------ Texto fornecido ------
Quando não está na aula, em casa ou viajando, Fantini pode ser encontrada passeando pelas ruas do bairro onde mora. "Qualquer coisa de que preciso é motivo para dar minhas voltinhas, e acabo encontrando algum conhecido, batendo um papinho", relata.
No que diz respeito à sociabilidade, gerontólogos enfatizam a necessidade da convivência entre idosos e pessoas mais novas, especialmente jovens. Ferrigno aposta em ações de coeducação entre gerações. "Ambos têm o que ensinar, com um efeito de valorização recíproca. E a flexibilidade não deve ser exigida apenas dos idosos, para acompanhar mudanças nos costumes e estilos de vida, mas também dos jovens, para aprender a lidar com os conflitos no encontro entre diferenças".
Patrício da Rocha Resende, 73, matriculou-se em um programa de universidade aberta para idosos em busca de convívio com pessoas de sua faixa etária. Já no trabalho, o advogado tributarista compartilha experiência com jovens profissionais. "Reduzi minha estrutura, mas nunca deixei de atuar como consultor, porque minha competência é inerente", afirma.
A rotina de trabalhar e estudar não o sobrecarrega, pelo contrário. "Percebi que tenho um potencial de conhecimento maior do que imaginava, e despertou em mim a vontade de escrever um livro". O novo projeto tem algumas páginas prontas. "Estou ensaiando", diz, sem pressa.
------ Material de consulta ------
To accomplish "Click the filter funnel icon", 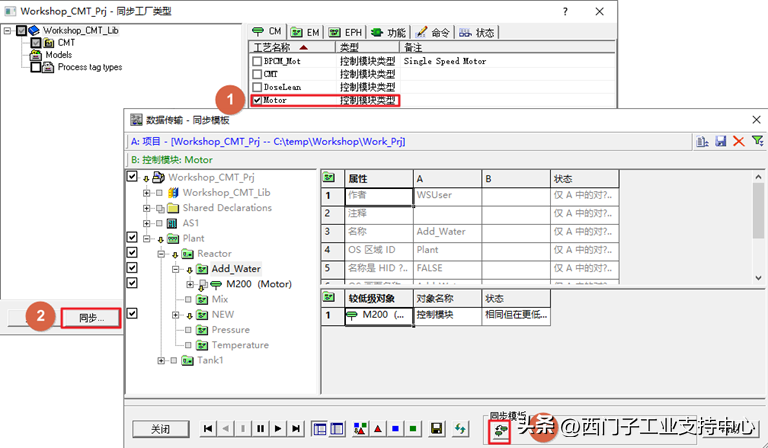I will (757, 142).
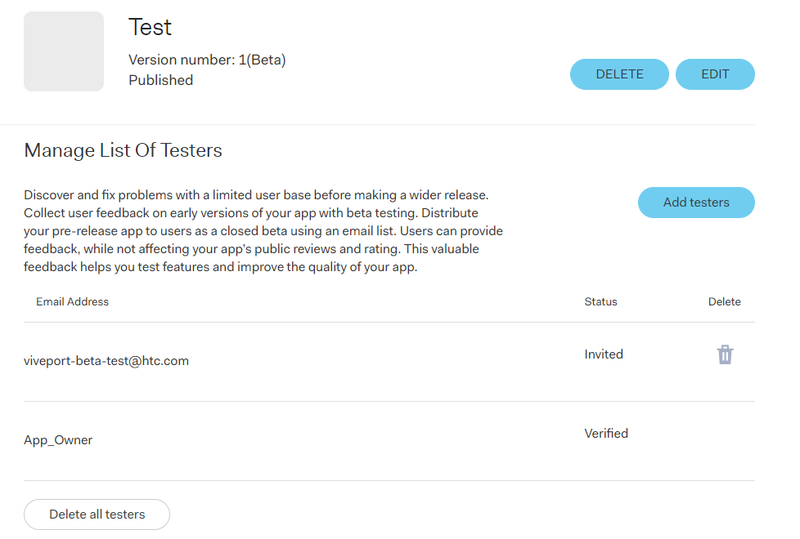The height and width of the screenshot is (539, 800).
Task: Click the Version number: 1(Beta) text
Action: [207, 60]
------
Instruções do exercício
Reproduza sem alterações o trecho do texto sobre idosos ativos que começa nas palavras "Patrício da Rocha" e para logo depois de "diz, sem pressa.". Para responder, baseie-se só no texto.

Resposta
Patrício da Rocha Resende, 73, matriculou-se em um programa de universidade aberta para idosos em busca de convívio com pessoas de sua faixa etária. Já no trabalho, o advogado tributarista compartilha experiência com jovens profissionais. "Reduzi minha estrutura, mas nunca deixei de atuar como consultor, porque minha competência é inerente", afirma.
A rotina de trabalhar e estudar não o sobrecarrega, pelo contrário. "Percebi que tenho um potencial de conhecimento maior do que imaginava, e despertou em mim a vontade de escrever um livro". O novo projeto tem algumas páginas prontas. "Estou ensaiando", diz, sem pressa.